Contemporary

Jump to: US Contemporary Labels

“Jazz record label founded by Lester Koenig in 1951 in Los Angeles.Koenig maintained extremely high audio standards. He hired Roy DuNann from Capitol Records in 1956, who, out of the label’s shipping room turned studio, turned out some of the best sounding records of the time”

DuNann provided some details of his techniques in a Stereophile article nearly 50 years later. He said Koenig provided him with German (Neumann/Telefunken U-47) and Austrian (AKG C-12) condenser microphones and he immediately noted the very high output of these microphones, especially close-in on jazz musicians’ dynamic playing. DuNann achieved his signature sound—crisp, clear and balanced without distortion or unpleasant “peak presence”—by keeping his microphone setups very simple (generally one per musician) and avoided the use of pre-amplifiers.”

More here: http://www.stereophile.com/interviews/402roy/

Those Matrix Codes

For stereo discs the matrix engraved in the runout begins with a machine-stamped  LKS, Lester Koenig Stereo. Mono are LKL, meaning Lester Koenig … something beginning with L, followed usually by a mother and stamper code e.g. D 3, all machine stamped.

The Contemporary catalogue has been extensively reissued in the last fifteen years, in all probability cloned from digital sources, always the yellow US label.  I guess four out of every five Contemporary Records I have seen in shops are modern  wafer-thin vinyl  with matrix numbers written by hand, in the same manner as the Scorpio-manufactured Blue Notes.  Very rarely  you see a reissue where someone has accessed an original stamper, pressed with the machine stamp LKS but additional hand written job codes of the copying plant.

Next: Contemporary US labels

Contemporary European and Japanese labels

15 thoughts on “Contemporary

  1. I have a copy of Together Again, Teddy Edwards & Howard McGhee on Black Gold “Contemporary Records” labels, S7588 with DG on both sides and STEREO LKS 193 D2 in the runout, which I believe is an original 1961 pressing. I cant see the label above though in your listing of different labels…

  2. I have got a black gold label, deep groove stereo pressing that has not got stereo records on it but the words Contemporary records. It looks similar to the green gold label and the matrix code is LKS-34-D2.( printed)
    Where do I put this ?
    Somewhere between the first stereo pressing and the green gold label ?
    Does anybody know ?
    Great sounding Sonny Rollins on this one .

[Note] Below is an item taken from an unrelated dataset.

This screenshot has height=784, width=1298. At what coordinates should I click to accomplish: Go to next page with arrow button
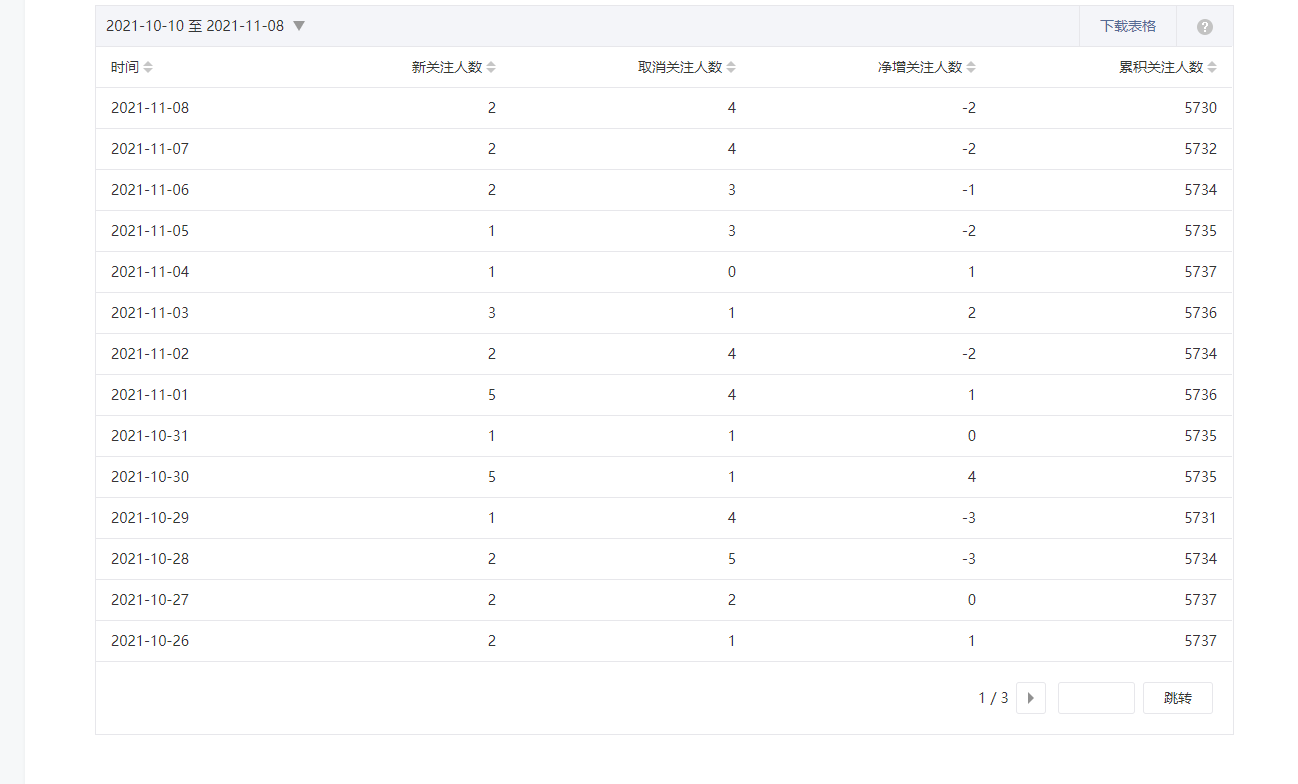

    • The crossover from Stereo Records to Contemporary Records (Stereo) is 1959 I believe – at least that is what Goldmine says for Rollins Way Out West. They dont comment on the colour of the label.

      You wonder about the logic of black/gold early, green gold later, when both Stereo Records and Contemporary Records (Stereo) both go through the black to green changeover. At some point Contemporary started issuing their own recordings in stereo – was that the end of “Stereo Records“?

      Stereo records from Stereo Records all begins to sound like Catch 22 and Major Major.

  3. Hi! Great stuff!
    I would however argue that the Original US Stereo 1959 should be black/gold. Later pressings tend to go green/gold.

    • I’m not going to argue, Shaft, I’ve never seen a Black Gold but I will take your word for it. See how trusting I am? We see very few actual US Contemporary in the UK due to the historical licensing arrangement with Vogue – mostly all made in England, pressed by Decca. Stereo are rarer still. If you or anyone has a decent picture of a stereo black and gold US Contemporary, they can mail me at adress at foot of “About LJC” page. No reward but name in lights. Small lights.